* [DESCRIPTION OF THE TASK]: Emit only the lines from the line containing "Image resolution: width=436" through the last line of the entries, unchanged.

* [DATASET RECORDS]:

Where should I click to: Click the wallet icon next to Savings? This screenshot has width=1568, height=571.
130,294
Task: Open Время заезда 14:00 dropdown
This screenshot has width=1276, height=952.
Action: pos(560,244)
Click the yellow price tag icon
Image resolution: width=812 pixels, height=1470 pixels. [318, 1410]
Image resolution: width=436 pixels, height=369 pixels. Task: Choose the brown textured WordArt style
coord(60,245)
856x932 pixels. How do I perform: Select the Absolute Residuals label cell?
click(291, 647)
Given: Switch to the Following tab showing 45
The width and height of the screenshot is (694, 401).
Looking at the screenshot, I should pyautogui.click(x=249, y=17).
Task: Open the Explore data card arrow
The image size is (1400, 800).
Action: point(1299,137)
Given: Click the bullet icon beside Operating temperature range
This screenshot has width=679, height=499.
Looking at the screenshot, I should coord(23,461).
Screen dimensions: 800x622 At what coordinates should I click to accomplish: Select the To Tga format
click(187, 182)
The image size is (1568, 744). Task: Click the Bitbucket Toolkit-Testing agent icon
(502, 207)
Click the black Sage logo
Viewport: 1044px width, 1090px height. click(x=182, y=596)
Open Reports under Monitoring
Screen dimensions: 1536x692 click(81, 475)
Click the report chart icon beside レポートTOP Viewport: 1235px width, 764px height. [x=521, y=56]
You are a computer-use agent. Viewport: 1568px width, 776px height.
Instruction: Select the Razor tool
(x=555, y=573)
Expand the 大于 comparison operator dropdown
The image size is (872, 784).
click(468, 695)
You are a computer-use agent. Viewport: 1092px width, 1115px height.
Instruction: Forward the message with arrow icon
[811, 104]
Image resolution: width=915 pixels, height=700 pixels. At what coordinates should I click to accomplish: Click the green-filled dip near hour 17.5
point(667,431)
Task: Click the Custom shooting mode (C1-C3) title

* [PROBLEM SOLUTION]:
Image resolution: width=436 pixels, height=369 pixels. Task: Choose the brown textured WordArt style
coord(60,245)
856x932 pixels. How do I perform: Select the Absolute Residuals label cell?
click(291, 647)
Given: Switch to the Following tab showing 45
The width and height of the screenshot is (694, 401).
Looking at the screenshot, I should pyautogui.click(x=249, y=17).
Task: Open the Explore data card arrow
The image size is (1400, 800).
Action: point(1299,137)
Given: Click the bullet icon beside Operating temperature range
This screenshot has width=679, height=499.
Looking at the screenshot, I should coord(23,461).
Screen dimensions: 800x622 At what coordinates should I click to accomplish: Select the To Tga format
click(187, 182)
The image size is (1568, 744). Task: Click the Bitbucket Toolkit-Testing agent icon
(502, 207)
Click the black Sage logo
Viewport: 1044px width, 1090px height. click(x=182, y=596)
Open Reports under Monitoring
Screen dimensions: 1536x692 click(81, 475)
Click the report chart icon beside レポートTOP Viewport: 1235px width, 764px height. [x=521, y=56]
You are a computer-use agent. Viewport: 1568px width, 776px height.
Instruction: Select the Razor tool
(x=555, y=573)
Expand the 大于 comparison operator dropdown
The image size is (872, 784).
click(468, 695)
You are a computer-use agent. Viewport: 1092px width, 1115px height.
Instruction: Forward the message with arrow icon
[811, 104]
Image resolution: width=915 pixels, height=700 pixels. At what coordinates should I click to accomplish: Click the green-filled dip near hour 17.5
point(667,431)
Task: Click the Custom shooting mode (C1-C3) title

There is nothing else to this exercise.